I need to flag all values for the variable DESCRIPTION that contain "comprehensive assessment" BUT ALSO other variation of this like "comprehensive ax" + "comp ax" etc.
Just including "Comprehensive Assessment" in my code doesn't capture the other variations of this. I need to do this b/c this is how we set up our rule for flagging-they all mean the same thing but have different values, which is why we are trying to flag them all the same.
Is there a better way for me to accomplish this?
The actual error that I am getting is the following:
The quoted string currently being processed has become more than 262 characters long. You might have unbalanced quotation marks.
So I don't think it's actually processing the code that I posted above. which means that i can't ignore it.
10-18-2016 09:18 AM - edited 10-18-2016 09:21 AM
Well, I don't think I can help with PRXMATCH. But you may not need it. Consider:
test_string = upcase(description);
if index(test_string, 'COMPREHENSIVE ASSESSMENT')
or index(test_string, 'COMPREHENSIVE AX')

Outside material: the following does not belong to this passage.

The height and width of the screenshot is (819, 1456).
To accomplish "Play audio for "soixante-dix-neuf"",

or index(test_string, 'COMP AX')
I'm not sure if I covered every possible case here, but this might be enough. My real point is that you may not need to look for every possible variation of text that might occur. Just locating certian key words may be enough.
10-18-2016 09:58 AM
Oh I see what you mean...
so including for just "COMPREHENSIVE" should capture all variations that include that string? So for example, it should also capture "COMPREHENSIVE AX", "COMPREHENSIVE ASSESSMENT" AND "COMPREHENSIVE ASSESS"?
I might have tried that before but I don't think it captured all variations (at least not with prxmatch) which is why I had to spell all variations out one by one.

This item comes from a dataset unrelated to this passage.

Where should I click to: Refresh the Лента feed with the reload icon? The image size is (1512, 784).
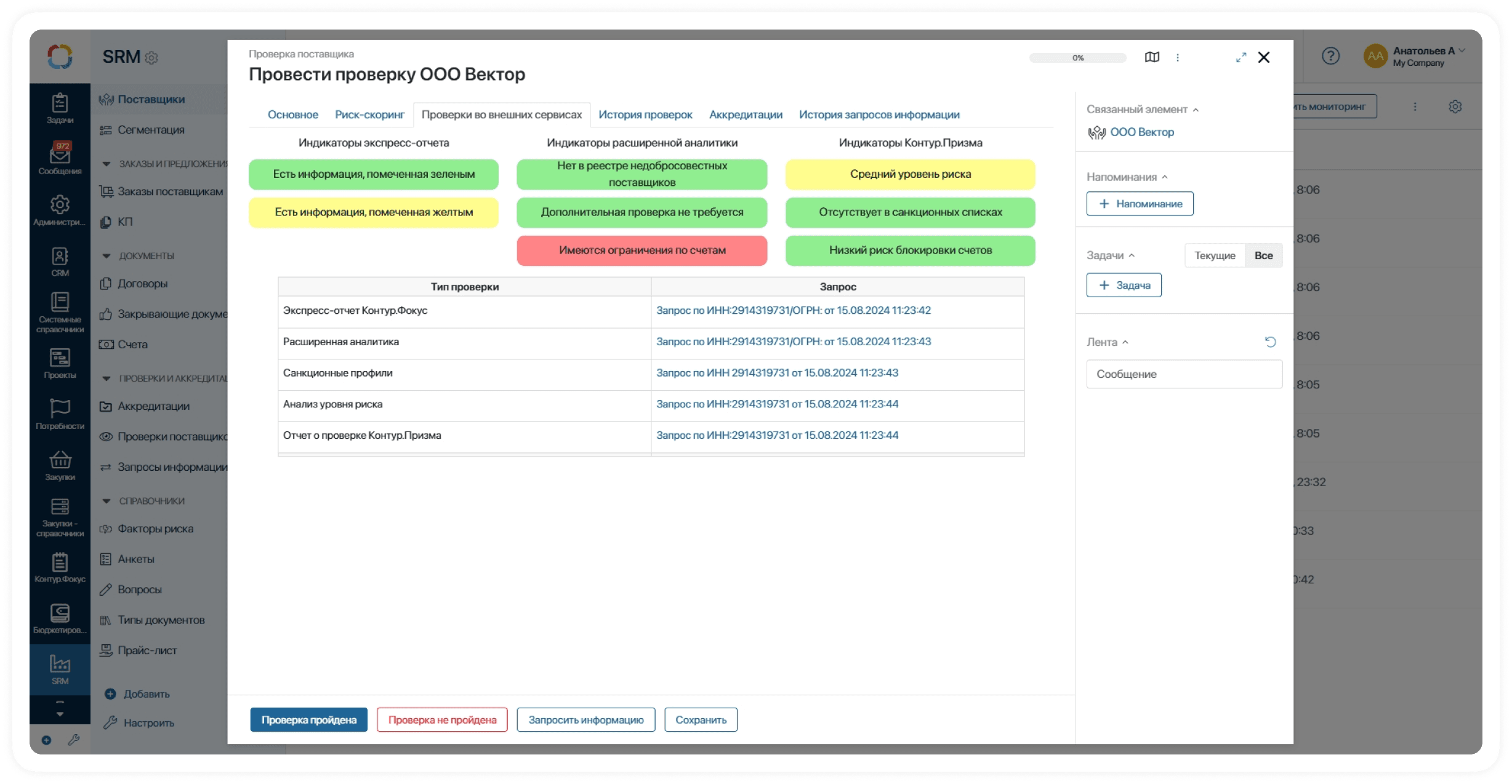[x=1270, y=342]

thanks for trying to help though!
10-18-2016 10:00 AM
Yes, just COMPREHENSIVE would capture all of those strings. If it didn't last time, it might be the result of different capitalization. But just COMPREHENSIVE might also capture other strings that you don't want as well.
10-18-2016 05:05 PM
The FIND() function with the 'i' switch for case insensitive search would eventually suffice.
You can certainly use a RegEx which matches all the strings - you just must know what the pattern is you're searching for. Can you provide some sample data with the different cases?